Die islamistische Sekte Boko Haram verübt seit 2009 vor allem im muslimisch geprägten Norden des Landes immer wieder Anschläge, unter anderem auf Kirchen, Polizeistationen und Lokale mit Alkoholausschank. Seit April 2013 prüft eine Kommission eine mögliche Amnestie für Mitglieder von Boko Haram. Der nigerianische Präsident will dem Straferlass nur zustimmen, wenn sich Boko Haram zum Dialog bereit zeigt. Die Gruppe selbst lehnt eine Amnestie jedoch ab.

DW: Seit Dienstag (14.05.2013) gilt in den drei Bundesstaaten Borno, Yobe und Adamawa im Nordosten Nigerias der Ausnahmezustand. Das hat Präsident Goodluck Jonathan entschieden. Wie schlimm ist die Lage dort tatsächlich?

Thomas Mättig: Ich denke, der Präsident reagiert damit auf eine Reihe von Entwicklungen, die ihn etwas in die Defensive gebracht haben. Zum einen ist die Kritik am Verhalten der Streitkräfte Nigerias in diesem Konflikt sehr viel lauter geworden. Zum anderen ist die Armee in der letzten Zeit auch militärisch hier und da in die Defensive geraten. Das hat sicherlich Druck verursacht im Sicherheitsapparat und die haben wahrscheinlich den Präsidenten gebeten, entsprechende Schritte einzuleiten. Ein weiterer Punkt ist, dass die Amnestieinitiative der Regierung nicht sehr glücklich gestartet ist. Und dann gab es auch immer mehr Berichte, dass Boko Haram in Teilen des Nordens auch territoriale Kontrolle ausübt und das hat wahrscheinlich zu großer Verunsicherung in der Regierung geführt. Der Präsident versucht wohl, die Initiative im Konflikt zurück zu gewinnen.

Wird ihm das gelingen, zeigt er jetzt die Führungskraft, die in den vergangenen Wochen von ihm eingefordert wurde?

◆ **Aufgabe 1**
In welchen drei Bundesstaaten gilt laut dem Text über Boko Haram der Ausnahmezustand?
◆ **Aufgabe 2**
Gib aus dem Text über Boko Haram die Stelle wörtlich wieder, beginnend mit „Thomas Mättig: Ich“ und fortlaufend bis „zurück zu gewinnen.“.
Die folgenden Zeilen stammen aus einer anderen Quelle.

◆ **Rohdaten**

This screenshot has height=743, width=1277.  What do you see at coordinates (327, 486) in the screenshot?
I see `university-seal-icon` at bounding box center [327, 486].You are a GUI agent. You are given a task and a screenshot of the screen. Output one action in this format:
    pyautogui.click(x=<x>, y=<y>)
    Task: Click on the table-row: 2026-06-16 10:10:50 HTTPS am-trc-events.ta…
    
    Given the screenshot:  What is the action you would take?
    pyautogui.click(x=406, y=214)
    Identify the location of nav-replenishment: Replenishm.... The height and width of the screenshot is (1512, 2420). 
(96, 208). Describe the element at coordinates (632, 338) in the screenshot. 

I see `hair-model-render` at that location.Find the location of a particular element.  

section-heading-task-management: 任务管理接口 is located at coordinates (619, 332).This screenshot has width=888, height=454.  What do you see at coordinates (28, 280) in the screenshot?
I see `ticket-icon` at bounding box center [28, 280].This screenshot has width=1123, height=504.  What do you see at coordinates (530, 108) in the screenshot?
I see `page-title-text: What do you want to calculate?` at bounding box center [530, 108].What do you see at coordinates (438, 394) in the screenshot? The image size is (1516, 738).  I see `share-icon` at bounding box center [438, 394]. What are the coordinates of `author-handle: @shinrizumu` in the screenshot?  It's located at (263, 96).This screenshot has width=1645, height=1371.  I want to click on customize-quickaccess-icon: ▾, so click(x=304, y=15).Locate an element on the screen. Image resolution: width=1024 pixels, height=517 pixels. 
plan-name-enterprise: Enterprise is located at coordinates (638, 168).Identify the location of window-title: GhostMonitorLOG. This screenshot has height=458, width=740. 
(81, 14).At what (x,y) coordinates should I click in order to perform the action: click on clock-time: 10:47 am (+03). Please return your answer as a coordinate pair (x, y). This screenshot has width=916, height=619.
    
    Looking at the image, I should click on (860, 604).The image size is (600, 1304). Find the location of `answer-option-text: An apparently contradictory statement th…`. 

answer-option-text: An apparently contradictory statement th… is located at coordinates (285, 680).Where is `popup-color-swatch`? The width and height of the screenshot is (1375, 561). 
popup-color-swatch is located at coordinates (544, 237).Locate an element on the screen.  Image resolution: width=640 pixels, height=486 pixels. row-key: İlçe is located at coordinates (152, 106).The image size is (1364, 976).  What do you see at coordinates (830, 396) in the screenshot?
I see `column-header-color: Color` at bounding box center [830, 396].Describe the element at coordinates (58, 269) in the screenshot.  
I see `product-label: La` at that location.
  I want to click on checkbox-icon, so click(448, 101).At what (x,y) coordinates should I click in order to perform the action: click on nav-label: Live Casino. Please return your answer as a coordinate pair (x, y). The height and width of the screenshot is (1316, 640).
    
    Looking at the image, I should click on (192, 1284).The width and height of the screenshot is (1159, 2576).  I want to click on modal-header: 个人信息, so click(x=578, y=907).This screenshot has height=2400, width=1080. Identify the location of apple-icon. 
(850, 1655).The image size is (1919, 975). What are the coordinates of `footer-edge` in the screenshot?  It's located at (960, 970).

◆ **Antwortfeld 1**
In Borno, Yobe und Adamawa.

◆ **Antwortfeld 2**
Thomas Mättig: Ich denke, der Präsident reagiert damit auf eine Reihe von Entwicklungen, die ihn etwas in die Defensive gebracht haben. Zum einen ist die Kritik am Verhalten der Streitkräfte Nigerias in diesem Konflikt sehr viel lauter geworden. Zum anderen ist die Armee in der letzten Zeit auch militärisch hier und da in die Defensive geraten. Das hat sicherlich Druck verursacht im Sicherheitsapparat und die haben wahrscheinlich den Präsidenten gebeten, entsprechende Schritte einzuleiten. Ein weiterer Punkt ist, dass die Amnestieinitiative der Regierung nicht sehr glücklich gestartet ist. Und dann gab es auch immer mehr Berichte, dass Boko Haram in Teilen des Nordens auch territoriale Kontrolle ausübt und das hat wahrscheinlich zu großer Verunsicherung in der Regierung geführt. Der Präsident versucht wohl, die Initiative im Konflikt zurück zu gewinnen.